> TASK REQUIREMENTS: Give back every record below word for word, with the pictures omitted.

--- SOURCE MATERIAL Enclosed Below ---

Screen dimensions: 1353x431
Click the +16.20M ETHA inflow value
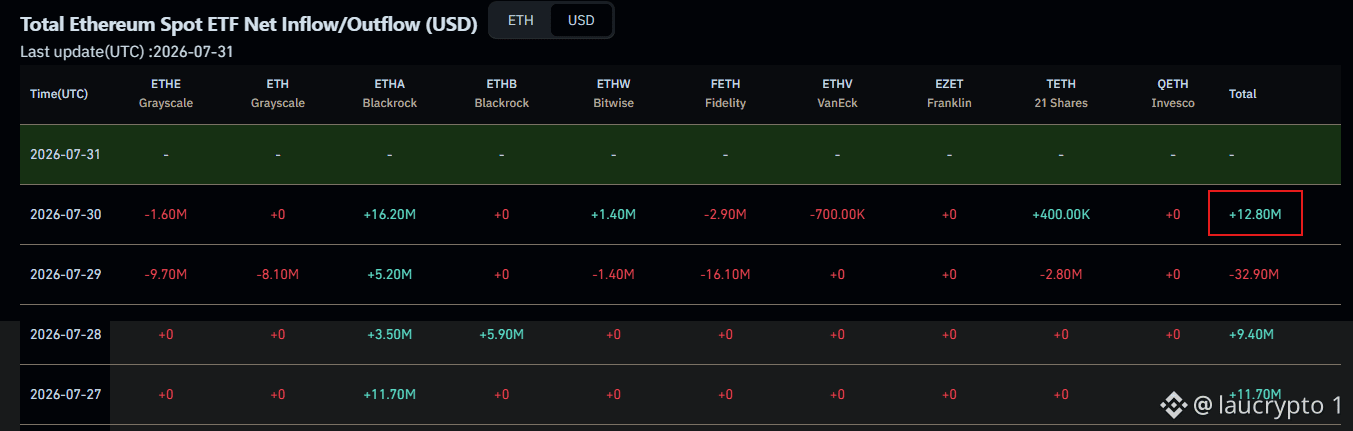[390, 214]
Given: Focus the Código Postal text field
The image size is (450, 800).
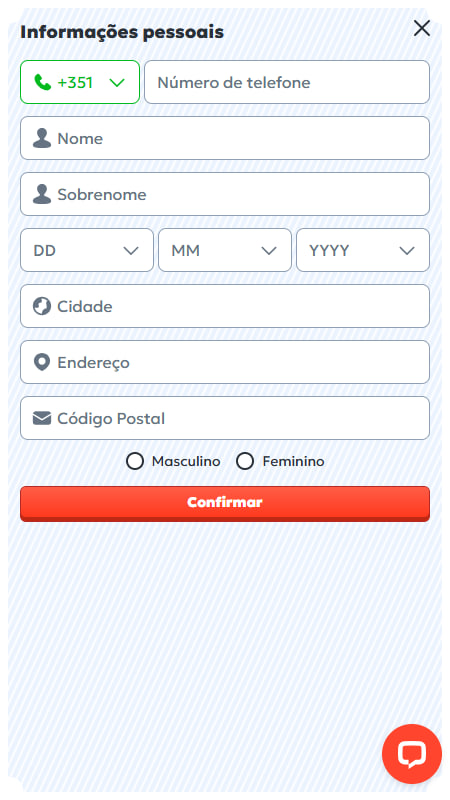Looking at the screenshot, I should tap(225, 418).
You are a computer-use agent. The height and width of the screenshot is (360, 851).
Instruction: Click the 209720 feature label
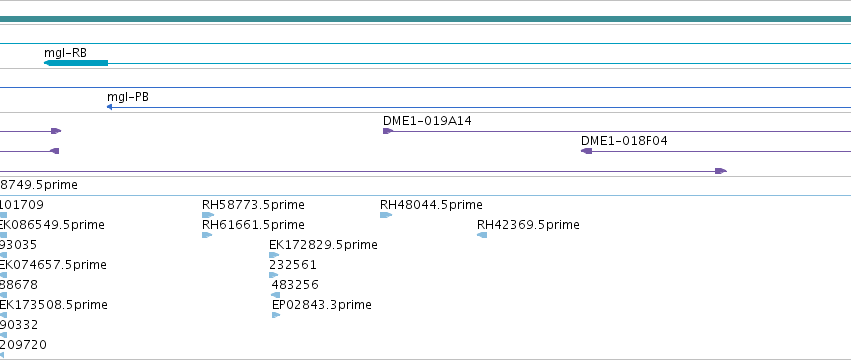click(x=23, y=345)
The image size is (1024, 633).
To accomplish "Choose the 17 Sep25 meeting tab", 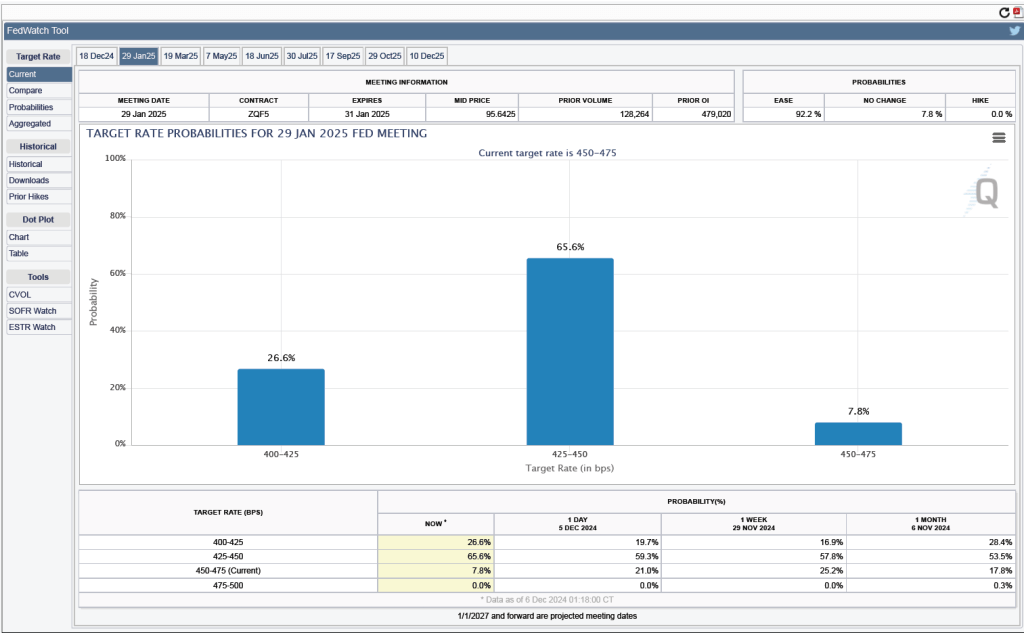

--- End of Enclosed SOURCE MATERIAL ---

> OUTPUT:
Screen dimensions: 1353x431
Click the +16.20M ETHA inflow value
[390, 214]
Given: Focus the Código Postal text field
The image size is (450, 800).
Looking at the screenshot, I should tap(225, 418).
You are a computer-use agent. The height and width of the screenshot is (360, 851).
Instruction: Click the 209720 feature label
click(x=23, y=345)
The image size is (1024, 633).
To accomplish "Choose the 17 Sep25 meeting tab", 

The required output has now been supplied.